Author Topic: Data Reliability, RAID, and why you really do need to have a backup  (Read 101060 times)

Eastmarch

  • 1500 Lb Water Buffalo
  • Administrator
  • *****
  • Posts: 339
I wanted to take the time to post this as an overview of data systems reliability along with dispelling some common misconceptions. Considering that we are launching a Data Recovery service in the US, I want to try and convince everyone reading this that having a good backup (and consequently never needing to use said service) is critical. Data recovery almost always costs about 6-10x what a backup would have, and we’d be way happier over here in tech support if we never talked to anyone who had lost all their data without a backup ever again.

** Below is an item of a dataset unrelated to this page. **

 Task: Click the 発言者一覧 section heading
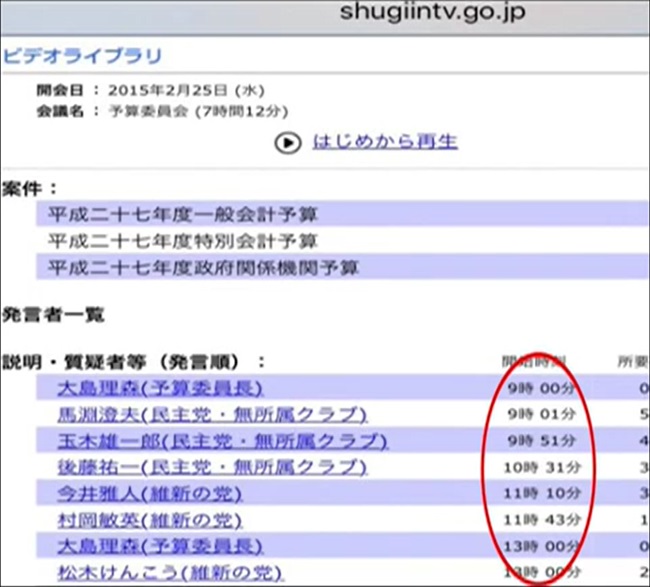point(53,316)
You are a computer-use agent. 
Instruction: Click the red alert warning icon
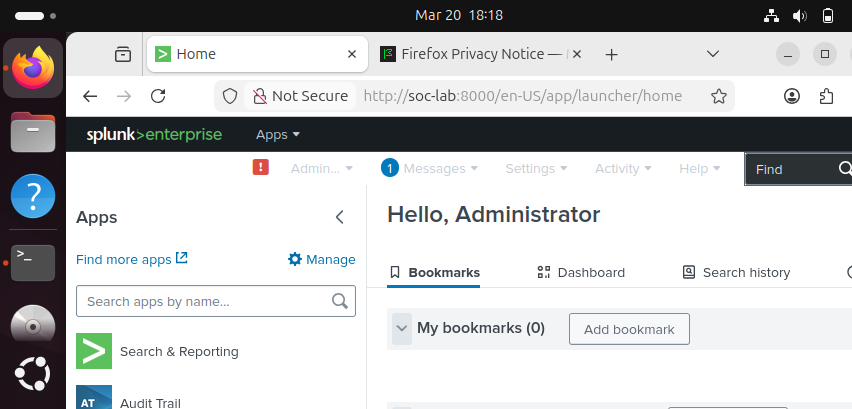click(261, 168)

In this world nothing can be said to be certain, except death and taxes.
-Benjamin Franklin


All of this is based on one simple fact: There is no such thing as a 100% reliable system.

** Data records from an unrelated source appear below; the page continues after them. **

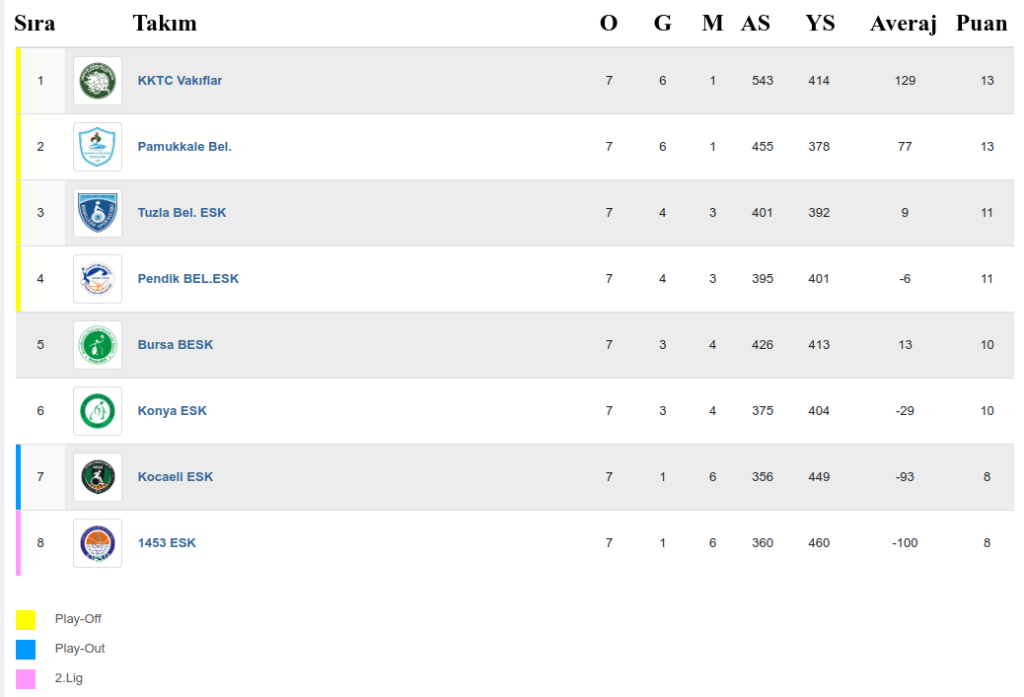
Task: Open the Tuzla Bel. ESK link
Action: pyautogui.click(x=182, y=213)
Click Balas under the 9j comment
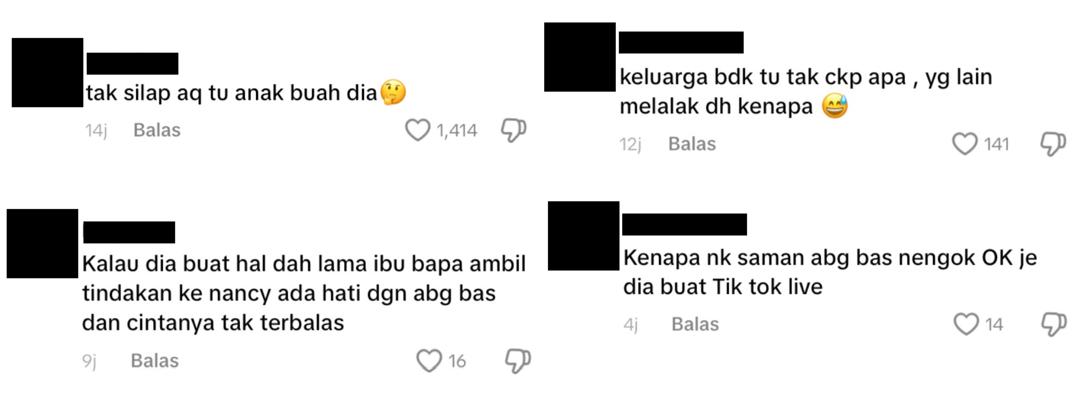Screen dimensions: 1080x404 [x=155, y=361]
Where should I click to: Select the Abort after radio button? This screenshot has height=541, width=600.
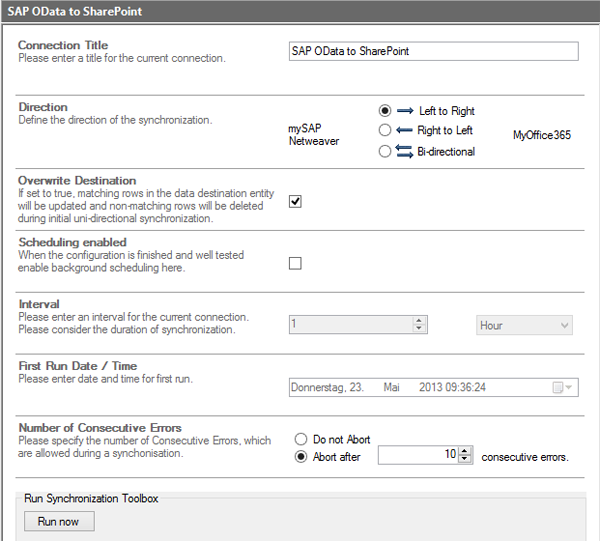(x=301, y=457)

Seems simple, right? But the consequences of the truth of that statement are huge. Even that triumph of human engineering prowess, the global commercial airline safety record, isn’t 100% safe. It’s something like 99.99999375% non-fatal as of 2017, which is good enough for most people.

But I need to stress that no computer system is anything near that reliable. Reliability numbers for rotational hard drives are very hard to come by, but you should expect to see a 1-3% annual failure rate over the first three years of drive life, with numbers rising thereafter. That means that if you have 4 drives that could fail, you have about a 95.14% chance of going three years without a failure (using a 2% rate).

Now that isn’t bad. But if someone told me there was a 1 in 20 chance of going down in flames on my flight to Cleveland, I’d just drive. And so would everyone else.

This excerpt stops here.